1) randomly performing population initialization within a boundary range:

2) at the beginning, the number of crows will decrease with time; simulating crow to fly through two states, randomly generating candidate crow, and generating a new position for crow i

r1 is a random number, LF is a Levy flight function;

3) in the nesting stage, the optimal bird nest is used for updating, and a bird nest solution is found through the Levy flight process; levy flights are random walks observed by most species; the step length of the Levy flight is controlled by the probability distribution of the heavy tail, which is called Levy distribution; levy flight is superior to uniform random distribution in the aspect of exploring a search space, so that the Levy flight replaces uniform random motion to simulate the avoidance behavior of local optimum trapping and premature convergence, and the overall exploration capacity is improved; the population initialization state beyond the dimension range is carried out according to the formula (4);

the random change of the population is displayed through reinitialization, and the diversity of the search space is increased; this phase is designed as a pure exploration phase, Levy flights are used in the first state, so that crow is scattered throughout the search space;

4) entering a parasitic stage;

4.1) in the initial stage, the predation efficiency is low, and cats try to kill cuckoos; the predation efficiency is high, so that cuckoos are killed; the efficiency of cuckoos is assumed to be small/medium, the efficiency of cats decreases; at this stage, partial crow eggs are replaced by cuckoo eggs which are similar to the crow eggs and are difficult to be found; in addition, the nests that are to be populated are selected according to fitness, the better the nests are, the more easily they are populated.

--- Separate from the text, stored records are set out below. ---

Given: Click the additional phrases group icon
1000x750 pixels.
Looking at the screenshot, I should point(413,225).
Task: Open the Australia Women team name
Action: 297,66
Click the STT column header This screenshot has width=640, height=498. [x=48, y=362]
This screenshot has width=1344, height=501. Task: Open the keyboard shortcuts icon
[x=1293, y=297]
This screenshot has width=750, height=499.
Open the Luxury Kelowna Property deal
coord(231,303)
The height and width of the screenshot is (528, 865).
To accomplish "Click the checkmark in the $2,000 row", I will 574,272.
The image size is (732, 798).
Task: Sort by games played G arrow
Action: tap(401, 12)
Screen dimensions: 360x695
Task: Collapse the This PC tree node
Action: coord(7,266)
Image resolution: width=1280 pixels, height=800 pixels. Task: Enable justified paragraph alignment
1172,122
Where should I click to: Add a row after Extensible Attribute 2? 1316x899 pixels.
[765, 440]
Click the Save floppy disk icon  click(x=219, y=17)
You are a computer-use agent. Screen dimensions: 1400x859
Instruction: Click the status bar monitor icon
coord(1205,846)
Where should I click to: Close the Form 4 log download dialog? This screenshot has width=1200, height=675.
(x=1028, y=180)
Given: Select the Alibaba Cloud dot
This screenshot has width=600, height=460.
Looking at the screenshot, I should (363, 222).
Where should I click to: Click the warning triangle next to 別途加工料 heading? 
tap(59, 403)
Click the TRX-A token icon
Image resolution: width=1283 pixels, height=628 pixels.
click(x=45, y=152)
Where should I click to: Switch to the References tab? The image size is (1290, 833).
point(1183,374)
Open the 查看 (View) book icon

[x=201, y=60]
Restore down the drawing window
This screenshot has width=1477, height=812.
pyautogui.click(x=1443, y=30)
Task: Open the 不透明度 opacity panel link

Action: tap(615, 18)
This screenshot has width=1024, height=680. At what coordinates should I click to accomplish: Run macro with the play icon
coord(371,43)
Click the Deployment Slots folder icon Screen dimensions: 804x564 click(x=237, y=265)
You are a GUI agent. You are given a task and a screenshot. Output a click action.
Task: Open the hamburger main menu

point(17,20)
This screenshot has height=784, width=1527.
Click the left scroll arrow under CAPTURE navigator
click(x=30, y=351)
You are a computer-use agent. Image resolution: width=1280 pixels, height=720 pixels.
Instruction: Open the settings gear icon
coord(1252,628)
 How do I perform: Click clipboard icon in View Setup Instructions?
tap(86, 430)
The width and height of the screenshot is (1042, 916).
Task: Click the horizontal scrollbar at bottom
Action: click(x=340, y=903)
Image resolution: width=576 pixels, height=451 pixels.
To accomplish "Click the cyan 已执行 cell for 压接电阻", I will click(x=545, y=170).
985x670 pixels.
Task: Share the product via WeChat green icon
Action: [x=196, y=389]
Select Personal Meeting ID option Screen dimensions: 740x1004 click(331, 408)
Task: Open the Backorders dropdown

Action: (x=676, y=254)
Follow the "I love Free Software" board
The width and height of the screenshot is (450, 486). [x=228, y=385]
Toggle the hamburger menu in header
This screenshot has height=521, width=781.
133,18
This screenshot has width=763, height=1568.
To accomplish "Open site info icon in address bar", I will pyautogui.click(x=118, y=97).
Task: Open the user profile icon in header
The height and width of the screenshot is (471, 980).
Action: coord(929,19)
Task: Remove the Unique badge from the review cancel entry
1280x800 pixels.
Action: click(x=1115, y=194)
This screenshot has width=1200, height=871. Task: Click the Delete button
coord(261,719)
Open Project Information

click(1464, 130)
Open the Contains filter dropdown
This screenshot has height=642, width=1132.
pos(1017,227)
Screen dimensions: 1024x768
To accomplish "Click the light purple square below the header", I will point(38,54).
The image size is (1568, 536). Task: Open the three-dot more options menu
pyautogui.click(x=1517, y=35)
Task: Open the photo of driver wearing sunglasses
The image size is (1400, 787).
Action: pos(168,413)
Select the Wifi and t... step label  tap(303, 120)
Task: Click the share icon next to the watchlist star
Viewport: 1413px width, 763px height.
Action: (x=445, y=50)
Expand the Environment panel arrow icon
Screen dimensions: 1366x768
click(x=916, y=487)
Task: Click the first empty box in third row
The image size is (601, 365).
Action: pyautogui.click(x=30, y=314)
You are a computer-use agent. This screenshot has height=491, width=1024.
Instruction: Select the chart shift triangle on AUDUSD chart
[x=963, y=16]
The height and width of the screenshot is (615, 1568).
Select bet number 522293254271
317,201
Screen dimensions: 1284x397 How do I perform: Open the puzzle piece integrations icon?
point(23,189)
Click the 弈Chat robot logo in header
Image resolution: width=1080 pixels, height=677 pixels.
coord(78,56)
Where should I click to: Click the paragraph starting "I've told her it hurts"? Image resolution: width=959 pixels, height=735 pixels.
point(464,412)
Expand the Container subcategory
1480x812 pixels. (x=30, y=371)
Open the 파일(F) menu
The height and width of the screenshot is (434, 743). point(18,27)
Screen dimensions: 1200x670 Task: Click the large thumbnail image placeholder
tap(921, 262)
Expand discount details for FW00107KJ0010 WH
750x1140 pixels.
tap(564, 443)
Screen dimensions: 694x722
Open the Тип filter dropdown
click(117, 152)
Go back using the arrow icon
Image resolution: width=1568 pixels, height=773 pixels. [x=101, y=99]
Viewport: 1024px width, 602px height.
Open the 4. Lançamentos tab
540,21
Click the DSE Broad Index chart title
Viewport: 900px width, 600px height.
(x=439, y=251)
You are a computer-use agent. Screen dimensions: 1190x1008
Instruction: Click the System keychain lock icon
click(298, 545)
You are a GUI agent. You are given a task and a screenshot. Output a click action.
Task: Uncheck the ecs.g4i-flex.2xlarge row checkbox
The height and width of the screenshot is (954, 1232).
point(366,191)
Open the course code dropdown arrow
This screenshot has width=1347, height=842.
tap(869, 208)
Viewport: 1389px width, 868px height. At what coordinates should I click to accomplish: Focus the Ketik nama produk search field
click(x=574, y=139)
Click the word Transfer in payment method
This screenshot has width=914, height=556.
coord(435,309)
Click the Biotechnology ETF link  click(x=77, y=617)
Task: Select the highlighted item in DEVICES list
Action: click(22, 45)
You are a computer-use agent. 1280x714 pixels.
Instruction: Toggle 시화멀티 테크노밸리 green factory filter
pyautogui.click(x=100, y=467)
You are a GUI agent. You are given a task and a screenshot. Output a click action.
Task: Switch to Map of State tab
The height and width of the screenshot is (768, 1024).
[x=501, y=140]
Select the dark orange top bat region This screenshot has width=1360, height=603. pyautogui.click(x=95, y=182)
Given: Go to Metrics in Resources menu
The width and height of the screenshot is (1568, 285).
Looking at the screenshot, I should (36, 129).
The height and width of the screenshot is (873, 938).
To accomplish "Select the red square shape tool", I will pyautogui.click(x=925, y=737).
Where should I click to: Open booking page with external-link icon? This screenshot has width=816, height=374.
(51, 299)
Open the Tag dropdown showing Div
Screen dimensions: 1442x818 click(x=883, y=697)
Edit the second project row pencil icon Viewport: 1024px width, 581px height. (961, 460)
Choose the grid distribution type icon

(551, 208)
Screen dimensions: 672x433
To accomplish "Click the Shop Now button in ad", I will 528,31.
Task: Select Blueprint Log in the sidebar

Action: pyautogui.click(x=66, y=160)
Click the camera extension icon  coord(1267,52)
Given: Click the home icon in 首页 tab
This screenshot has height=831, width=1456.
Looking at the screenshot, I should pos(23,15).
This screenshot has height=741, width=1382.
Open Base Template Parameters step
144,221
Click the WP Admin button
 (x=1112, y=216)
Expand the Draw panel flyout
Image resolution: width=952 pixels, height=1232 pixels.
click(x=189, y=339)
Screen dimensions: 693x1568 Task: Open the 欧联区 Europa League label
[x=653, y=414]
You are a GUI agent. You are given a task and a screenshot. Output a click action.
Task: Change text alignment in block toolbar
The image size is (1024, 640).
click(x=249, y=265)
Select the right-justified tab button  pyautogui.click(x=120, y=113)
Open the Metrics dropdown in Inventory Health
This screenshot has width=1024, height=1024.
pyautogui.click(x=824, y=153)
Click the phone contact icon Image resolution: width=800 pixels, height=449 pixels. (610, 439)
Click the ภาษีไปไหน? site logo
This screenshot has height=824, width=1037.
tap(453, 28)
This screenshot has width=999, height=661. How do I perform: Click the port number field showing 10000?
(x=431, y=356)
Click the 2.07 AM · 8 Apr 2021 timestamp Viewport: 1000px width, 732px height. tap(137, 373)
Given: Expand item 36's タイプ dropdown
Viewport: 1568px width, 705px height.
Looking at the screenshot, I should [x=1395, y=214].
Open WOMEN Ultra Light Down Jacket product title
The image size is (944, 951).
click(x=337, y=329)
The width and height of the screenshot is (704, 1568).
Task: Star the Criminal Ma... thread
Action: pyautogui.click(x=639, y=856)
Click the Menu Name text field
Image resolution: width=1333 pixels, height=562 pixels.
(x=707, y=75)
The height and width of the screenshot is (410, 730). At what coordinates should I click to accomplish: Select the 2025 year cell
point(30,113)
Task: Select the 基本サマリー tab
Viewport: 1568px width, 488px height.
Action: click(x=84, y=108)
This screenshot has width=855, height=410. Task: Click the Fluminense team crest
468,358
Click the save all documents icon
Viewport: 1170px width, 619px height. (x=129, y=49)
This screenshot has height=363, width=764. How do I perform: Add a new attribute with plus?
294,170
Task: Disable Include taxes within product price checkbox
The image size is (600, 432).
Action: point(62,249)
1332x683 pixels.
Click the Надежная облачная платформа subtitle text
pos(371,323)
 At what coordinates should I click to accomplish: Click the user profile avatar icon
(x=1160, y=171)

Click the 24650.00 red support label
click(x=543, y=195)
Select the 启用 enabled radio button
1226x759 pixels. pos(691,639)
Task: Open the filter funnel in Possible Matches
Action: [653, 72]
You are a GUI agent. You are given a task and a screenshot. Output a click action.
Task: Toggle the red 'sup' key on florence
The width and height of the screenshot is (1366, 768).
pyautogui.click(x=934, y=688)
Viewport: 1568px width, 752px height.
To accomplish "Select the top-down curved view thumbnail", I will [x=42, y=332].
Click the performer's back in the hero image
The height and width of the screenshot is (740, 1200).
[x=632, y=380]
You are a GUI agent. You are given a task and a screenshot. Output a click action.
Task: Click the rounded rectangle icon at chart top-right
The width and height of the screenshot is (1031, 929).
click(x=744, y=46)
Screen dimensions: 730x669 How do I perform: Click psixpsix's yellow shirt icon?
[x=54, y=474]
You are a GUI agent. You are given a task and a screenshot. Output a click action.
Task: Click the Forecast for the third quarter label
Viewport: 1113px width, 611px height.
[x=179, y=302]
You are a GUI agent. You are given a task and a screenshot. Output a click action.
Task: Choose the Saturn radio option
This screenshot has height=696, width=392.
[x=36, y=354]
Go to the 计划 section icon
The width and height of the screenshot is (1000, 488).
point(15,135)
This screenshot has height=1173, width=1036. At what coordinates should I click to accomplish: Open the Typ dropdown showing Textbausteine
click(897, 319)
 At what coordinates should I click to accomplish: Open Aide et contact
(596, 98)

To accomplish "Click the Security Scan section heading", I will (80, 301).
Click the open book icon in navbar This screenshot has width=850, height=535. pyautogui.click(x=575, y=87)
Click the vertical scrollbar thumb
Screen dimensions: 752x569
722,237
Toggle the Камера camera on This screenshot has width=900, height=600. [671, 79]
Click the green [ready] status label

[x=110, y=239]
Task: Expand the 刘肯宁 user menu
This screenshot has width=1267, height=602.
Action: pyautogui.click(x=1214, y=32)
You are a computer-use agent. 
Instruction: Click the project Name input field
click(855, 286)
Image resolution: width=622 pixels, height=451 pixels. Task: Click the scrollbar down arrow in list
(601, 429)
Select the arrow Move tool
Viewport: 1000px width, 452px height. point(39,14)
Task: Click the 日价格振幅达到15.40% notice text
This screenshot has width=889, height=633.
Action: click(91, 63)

Create a new solution/nest to replace part of the nest and with probability P_aPartially inferior nests were found; a new nest of cuckoo is available,

S_G＝(X_r2-X_r3)*rand(6)，

the position of the bird nest is selected by using a wheel disc, SG follows uniform Gaussian distribution, and k is a binary matrix k ═ rand [0, 1 ]]＞P_a(7)，P_aThe incremental factor is T/2T or G/2G, wherein T or G is the iteration number at the moment, and T or G is the maximum iteration number;

at the beginning of the parasitic phase, matrix k is filled with 1; k is gradually increased after the last time to keep the diversity of the population;

5) entering a predation stage:

5.1) at the initial stage, the predation efficiency is high, the number of cats and crows is rapidly increased, sufficient living resources cannot be provided for cuckoos, and the cuckoos are extinct; the stage is a crow-cat stage based on a cat tracking mode; the search mode need not be executed because the cat knows the search space is empty; at this stage, the cuckoo found a cat-repelling compound; the cat tracks the nest where the cuckoo is absent by using low-odor secretion, selects an unparasitized nest and tracks the nest randomly; the cat moves to each dimension according to the speed of the cat; cats have high predation efficiency, resulting in a rapid growth, while crows and cuckoos have a slow growth;

this phase comprises three steps:

step a, updating the speed of each dimension as follows:

v_k，d＝v_k，d+r*c*(x_best，d-x_k，d)(8)，v_k，dis cat_kVelocity in d dimension, x_best，dThe location of the cat with the best fitness value, x_k，dIs cat_kC is a constant, r is [0, 1 ]]A random number within a range;

b, checking whether the updating speed exceeds the maximum speed range; if the new speed is greater than the maximum speed, it is set equal to the limit (the speed limit is modified to decrease linearly from 1 to 0.25);

step c, updating cat_kPosition x of_k，d＝v_k，d+x_k，d(9)。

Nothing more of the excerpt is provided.